Butyrate Silences MUC5AC in Airway Epithelial Cells Through Histone Deacetylation at Its Promoter Region.

PURPOSE: Mucin 5AC (MUC5AC) is a mucin that forms a gel on the surface of the airway epithelium, and its hyperproduction plays a pathological role in chronic inflammatory airway diseases. Short-chain fatty acids (SCFAs), microbial fermentation products of dietary fiber in the gut, have been shown to significantly impact the development of allergic airway disease. Nonetheless, little is known about whether and how SCFAs influence the function of airway epithelial cells.
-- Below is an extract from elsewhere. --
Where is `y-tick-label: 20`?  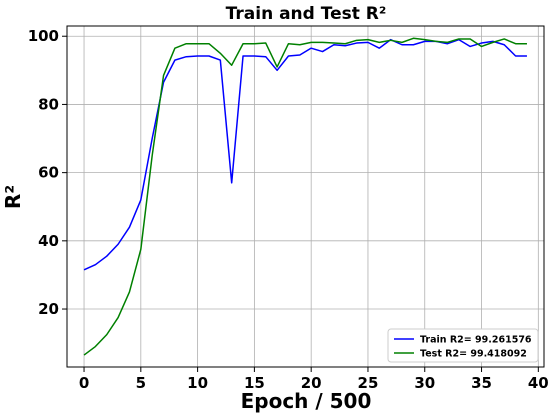 y-tick-label: 20 is located at coordinates (48, 309).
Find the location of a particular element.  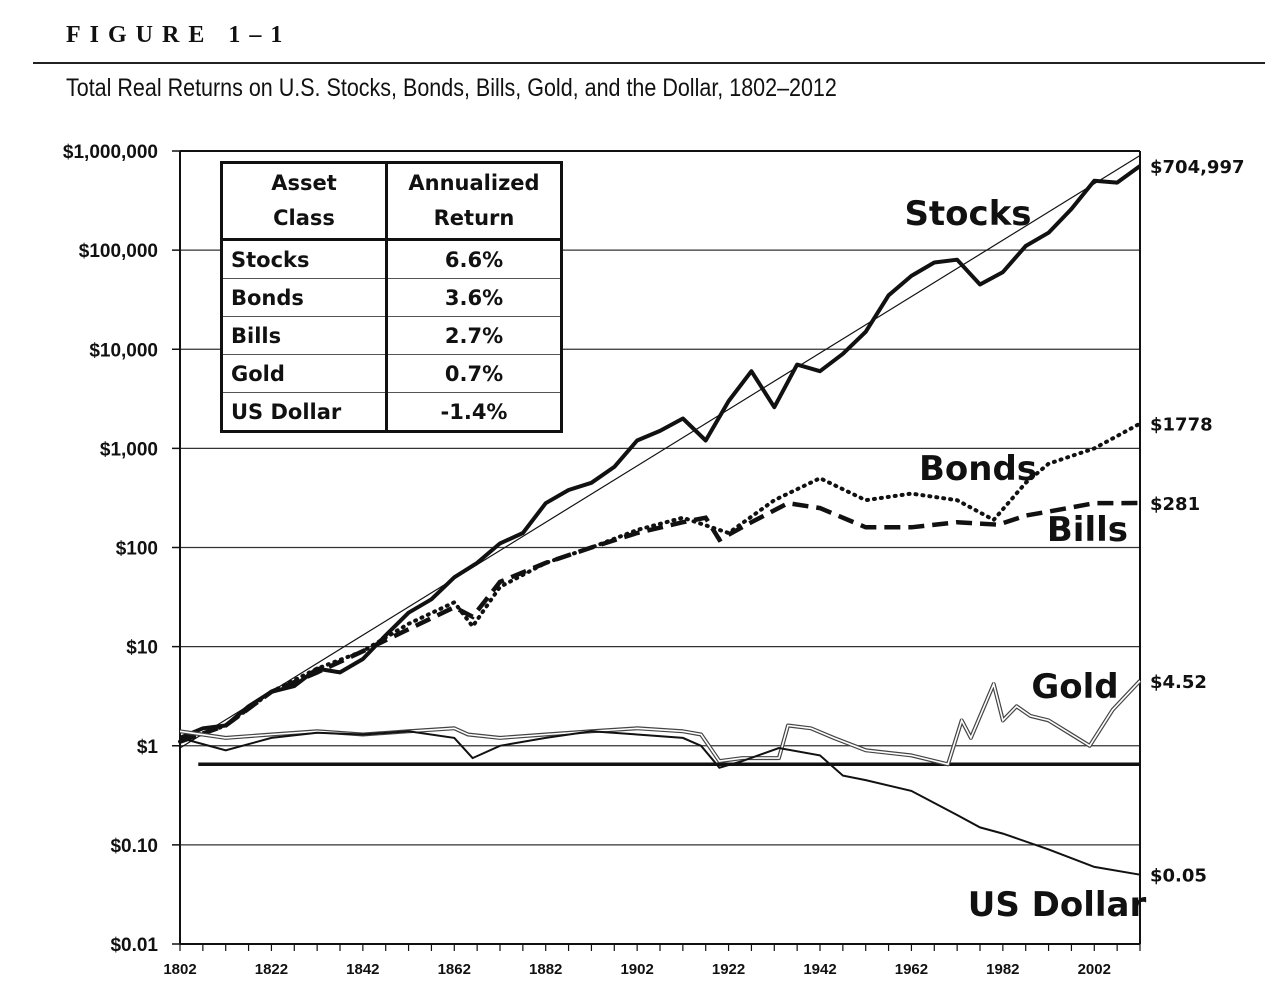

In this study, we investigated the direct effects of SCFAs, especially butyrate, on MUC5AC production and the underlying mechanisms. METHODS: NCI-H292 cells and normal human bronchial epithelial cells were treated with inflammatory mediators and butyrate. MUC5AC expression, signal transduction pathways, and promoter histone acetylation were assessed using quantitative real-time polymerase chain reaction, immunoblotting, immunocytochemistry, and chromatin immunoprecipitation (ChIP) assays. RESULTS: Among SCFAs, butyrate has a strong inhibitory effect on MUC5AC expression at low micromolar concentrations in airway epithelial cells. Butyrate abolished MUC5AC expression induced by various inflammatory mediators, including epidermal growth factor (EGF). In line, butyrate upregulated forkhead box protein A (FOXA) 2, which inhibits goblet cell differentiation, while it downregulated SAM-pointed domain-containing ETS transcription factor (SPDEF) and FOXA3, which promote goblet cell metaplasia. Interestingly, butyrate exerts its inhibitory effect independent of its receptors and does not interfere with the early phase of EGF receptor signaling pathway. ChIP analysis revealed that butyrate increased H3K27 acetylation in both the proximal and distal regions of the MUC5AC promoter at the late phase following EGF stimulation, but this acetylation returned to baseline in the presence of butyrate. CONCLUSIONS: Our findings indicate that butyrate plays a critical role in reprogramming the transcriptional and epigenetic regulation of MUC5AC production. This may represent a general mechanism for controlling MUC5AC production in both healthy and diseased states.